Namun, di ruang-ruang publik masih banyak dijumpai tulisan yang tidak masuk akal. Imbauan, seperti yang membawa ponsel, harap dimatikan atau yang merokok, harap dimatikan tetap saja ada. Meskipun itu telah menjadi bahan olok-olokan para akademisi dan pemerhati bahasa sejak lama.
Belum lagi, serbuan istilah pada sebagian orang yang obsesif dengan segala hal yang berbau asing hingga nasi goreng pun menjelma menjadi fried rice atau jus jeruk menjadi orange juice.
Jangan bermimpi seperti di Jepang yang ruang publiknya bersih dari bahasa asing, karena faktanya kita seperti di negeri asing yang dikelilingi istilah asing di negeri sendiri. Sudah ada undang-undang tentang wajibnya penggunaan bahasa Indonesia di ruang publik. Namun hal itu pun berlalu begitu saja.

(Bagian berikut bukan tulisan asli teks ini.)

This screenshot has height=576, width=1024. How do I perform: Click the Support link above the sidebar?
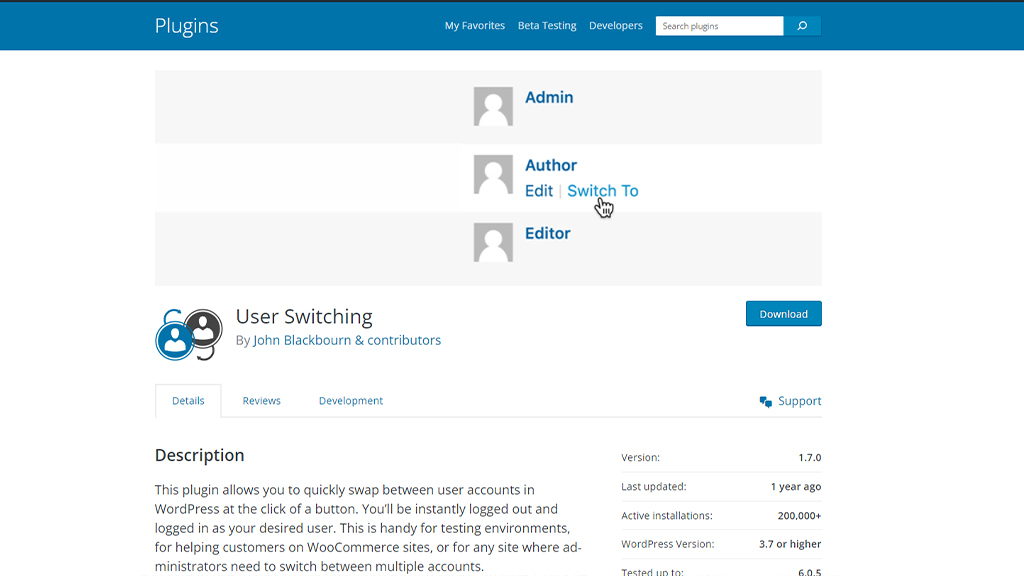pyautogui.click(x=798, y=400)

Tidak ada sanksi bagi pelanggar dan tidak ada pula upaya yang diteladankan oleh para pemimpin. Pada akhirnya, kita sendirilah yang memilih dan menentukan bagaimana sebaiknya kita berbahasa.
Dengan seluruh fenomena permasalahan bahasa di negeri ini, semestinyalah penyuluhan kemahiran berbahasa tetap dilakukan. Tak berhenti hanya pada pengajar bahasa, namun juga pemilik usaha yang membuat iklan serta pemegang kebijakan yang memasang slogan.

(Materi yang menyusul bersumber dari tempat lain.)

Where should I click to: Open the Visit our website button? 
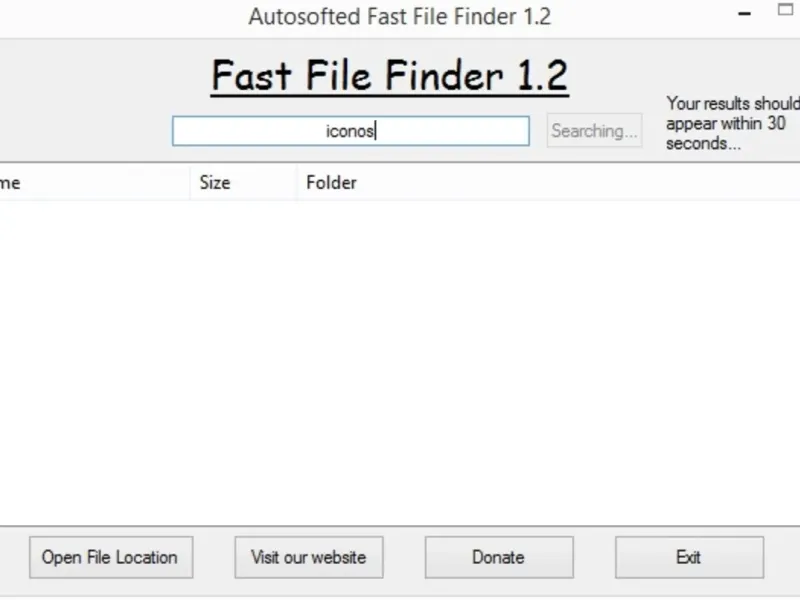(x=308, y=557)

Semua perlu hadir pada saat forum penyuluhan kebahasaan diadakan. Tidak masalah apakah mereka mahir dalam kalimat efektif maupun membuat puisi yang menarik atau tidak, yang jelas sudah sepatutnya mereka menyadari imbauan yang membawa ponsel, harap dimatikan adalah salah.
Sudah waktunya kita benar-benar menjunjung bahasa Indonesia lebih dari bahasa asing. Seperti yang telah bertahun-tahun lalu diikrarkan pemuda pendahulu kita.
Balai Bahasa Jawa Tengah telah lama melakukan penyuluhan kebahasaan pada guru-guru nonbahasa meskipun tidak mudah bagi para narasumber memaparkan materi bahasa dan sastra di hadapan mereka. Dari pemilihan serta penyampaian materi hingga peserta yang kurang antusias, kadang menjadi kendala. Namun, penyuluhan tetap harus dilakukan.
Kemahiran berbahasa Indonesia bukan hanya untuk guru pengajar bahasa, tetapi juga untuk guru nonbahasa, pelaku bisnis, pemroduksi teks, serta masyarakat umum lainnya. Apalagi di era milenia ini, hampir semua orang menggunakan tulisan dalam berkomunikasi.
Telah banyak orang yang ‘tergelincir’ karena lisan atau tulisan mereka di media sosial. Dengan demikian, apakah ada alasan lagi untuk tidak belajar bahasa Indonesia dengan lebih baik?